EXERCISE MATERIALS section start

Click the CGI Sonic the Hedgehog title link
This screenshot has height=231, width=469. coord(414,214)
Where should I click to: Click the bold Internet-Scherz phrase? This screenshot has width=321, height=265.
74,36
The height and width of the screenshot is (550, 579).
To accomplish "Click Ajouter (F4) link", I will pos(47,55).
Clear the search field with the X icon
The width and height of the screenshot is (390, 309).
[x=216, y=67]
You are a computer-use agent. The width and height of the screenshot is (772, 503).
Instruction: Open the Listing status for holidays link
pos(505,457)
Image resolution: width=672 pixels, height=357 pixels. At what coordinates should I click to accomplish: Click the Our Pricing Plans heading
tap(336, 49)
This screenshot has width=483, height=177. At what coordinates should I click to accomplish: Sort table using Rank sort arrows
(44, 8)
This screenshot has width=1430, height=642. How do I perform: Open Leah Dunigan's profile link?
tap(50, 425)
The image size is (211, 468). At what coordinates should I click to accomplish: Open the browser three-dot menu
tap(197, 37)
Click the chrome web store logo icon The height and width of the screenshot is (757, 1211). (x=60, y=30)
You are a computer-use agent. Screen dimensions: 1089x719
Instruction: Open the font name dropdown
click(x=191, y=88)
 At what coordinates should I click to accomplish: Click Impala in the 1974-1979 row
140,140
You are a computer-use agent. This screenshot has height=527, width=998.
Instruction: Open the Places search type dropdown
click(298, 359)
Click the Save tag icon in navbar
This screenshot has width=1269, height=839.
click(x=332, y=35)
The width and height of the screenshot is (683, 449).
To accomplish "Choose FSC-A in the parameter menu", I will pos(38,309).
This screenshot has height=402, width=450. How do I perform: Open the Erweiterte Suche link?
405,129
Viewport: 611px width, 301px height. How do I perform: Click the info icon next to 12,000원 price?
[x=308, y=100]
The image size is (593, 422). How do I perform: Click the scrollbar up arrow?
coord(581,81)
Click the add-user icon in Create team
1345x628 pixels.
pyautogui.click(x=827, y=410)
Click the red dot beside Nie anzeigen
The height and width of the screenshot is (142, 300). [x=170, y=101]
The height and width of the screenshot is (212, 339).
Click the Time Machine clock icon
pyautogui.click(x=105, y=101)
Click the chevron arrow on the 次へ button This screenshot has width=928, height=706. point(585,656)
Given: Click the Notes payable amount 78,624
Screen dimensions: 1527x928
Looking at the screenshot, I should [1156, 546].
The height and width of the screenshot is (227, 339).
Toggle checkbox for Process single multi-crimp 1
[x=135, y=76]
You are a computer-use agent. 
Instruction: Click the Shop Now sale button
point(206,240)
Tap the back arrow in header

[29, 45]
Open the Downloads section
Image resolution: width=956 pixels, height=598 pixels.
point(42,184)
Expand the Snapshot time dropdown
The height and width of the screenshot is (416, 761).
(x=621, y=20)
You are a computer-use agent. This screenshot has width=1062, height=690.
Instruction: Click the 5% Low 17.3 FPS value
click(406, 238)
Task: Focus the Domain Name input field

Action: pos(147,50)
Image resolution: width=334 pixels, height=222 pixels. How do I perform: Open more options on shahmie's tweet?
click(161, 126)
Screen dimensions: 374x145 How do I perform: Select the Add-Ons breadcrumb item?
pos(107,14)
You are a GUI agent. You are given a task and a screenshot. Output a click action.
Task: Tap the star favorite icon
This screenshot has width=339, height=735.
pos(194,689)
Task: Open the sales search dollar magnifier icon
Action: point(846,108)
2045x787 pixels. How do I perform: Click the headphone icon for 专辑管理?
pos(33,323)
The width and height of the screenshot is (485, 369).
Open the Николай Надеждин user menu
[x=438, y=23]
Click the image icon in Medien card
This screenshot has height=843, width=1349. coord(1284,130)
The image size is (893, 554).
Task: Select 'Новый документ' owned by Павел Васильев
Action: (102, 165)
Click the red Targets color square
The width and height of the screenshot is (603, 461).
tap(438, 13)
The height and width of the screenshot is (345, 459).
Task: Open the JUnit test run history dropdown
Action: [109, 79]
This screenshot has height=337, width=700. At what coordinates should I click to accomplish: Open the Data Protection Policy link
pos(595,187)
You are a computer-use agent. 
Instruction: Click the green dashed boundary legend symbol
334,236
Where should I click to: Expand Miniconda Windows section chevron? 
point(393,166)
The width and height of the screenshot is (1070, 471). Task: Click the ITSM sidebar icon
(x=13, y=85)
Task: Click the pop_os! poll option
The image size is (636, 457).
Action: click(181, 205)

EXERCISE MATERIALS section end

### WHAT IS NEEDED
Where the data above reaches the line holding "Where should I click to: Click", begin printing, and stop after the line holding "You are a computer-use agent. The". Each line must be reproduced exactly, with nothing else added.

### ANSWER TO THIS EXERCISE
Where should I click to: Click the bold Internet-Scherz phrase? This screenshot has width=321, height=265.
74,36
The height and width of the screenshot is (550, 579).
To accomplish "Click Ajouter (F4) link", I will pos(47,55).
Clear the search field with the X icon
The width and height of the screenshot is (390, 309).
[x=216, y=67]
You are a computer-use agent. The width and height of the screenshot is (772, 503).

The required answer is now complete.